[Problem details]
Please retype, character for character, the portion of the entries below that runs from the line containing "bán đất quảng oai ba vì (167, 2198)" to the last line.

######

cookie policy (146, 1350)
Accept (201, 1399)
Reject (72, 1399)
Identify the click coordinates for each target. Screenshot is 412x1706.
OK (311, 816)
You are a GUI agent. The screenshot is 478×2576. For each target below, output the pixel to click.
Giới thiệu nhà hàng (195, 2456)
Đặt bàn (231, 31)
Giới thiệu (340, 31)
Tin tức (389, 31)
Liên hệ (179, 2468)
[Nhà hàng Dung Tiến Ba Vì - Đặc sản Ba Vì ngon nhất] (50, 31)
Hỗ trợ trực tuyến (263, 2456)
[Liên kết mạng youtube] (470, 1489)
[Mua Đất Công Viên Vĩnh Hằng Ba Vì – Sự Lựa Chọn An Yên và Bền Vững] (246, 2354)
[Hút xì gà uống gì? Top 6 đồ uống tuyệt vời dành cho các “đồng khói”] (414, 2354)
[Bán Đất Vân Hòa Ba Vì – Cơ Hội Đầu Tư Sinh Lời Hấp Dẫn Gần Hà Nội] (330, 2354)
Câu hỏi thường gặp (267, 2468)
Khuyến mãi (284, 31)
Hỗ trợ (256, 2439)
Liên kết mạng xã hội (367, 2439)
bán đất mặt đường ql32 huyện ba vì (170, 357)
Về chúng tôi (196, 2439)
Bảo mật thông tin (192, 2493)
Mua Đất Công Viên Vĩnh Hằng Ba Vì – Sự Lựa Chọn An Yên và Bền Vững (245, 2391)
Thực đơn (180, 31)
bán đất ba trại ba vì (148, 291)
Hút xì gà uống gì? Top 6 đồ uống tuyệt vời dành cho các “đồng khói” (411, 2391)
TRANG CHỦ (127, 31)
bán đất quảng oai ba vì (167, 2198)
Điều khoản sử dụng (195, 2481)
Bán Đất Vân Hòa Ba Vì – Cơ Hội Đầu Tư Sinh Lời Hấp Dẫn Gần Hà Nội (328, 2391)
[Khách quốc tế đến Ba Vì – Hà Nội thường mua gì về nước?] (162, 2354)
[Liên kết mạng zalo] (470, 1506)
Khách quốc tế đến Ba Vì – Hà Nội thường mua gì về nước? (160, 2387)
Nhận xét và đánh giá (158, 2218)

######

[Response]
bán đất quảng oai ba vì (167, 2198)
Điều khoản sử dụng (195, 2481)
Bán Đất Vân Hòa Ba Vì – Cơ Hội Đầu Tư Sinh Lời Hấp Dẫn Gần Hà Nội (328, 2391)
[Khách quốc tế đến Ba Vì – Hà Nội thường mua gì về nước?] (162, 2354)
[Liên kết mạng zalo] (470, 1506)
Khách quốc tế đến Ba Vì – Hà Nội thường mua gì về nước? (160, 2387)
Nhận xét và đánh giá (158, 2218)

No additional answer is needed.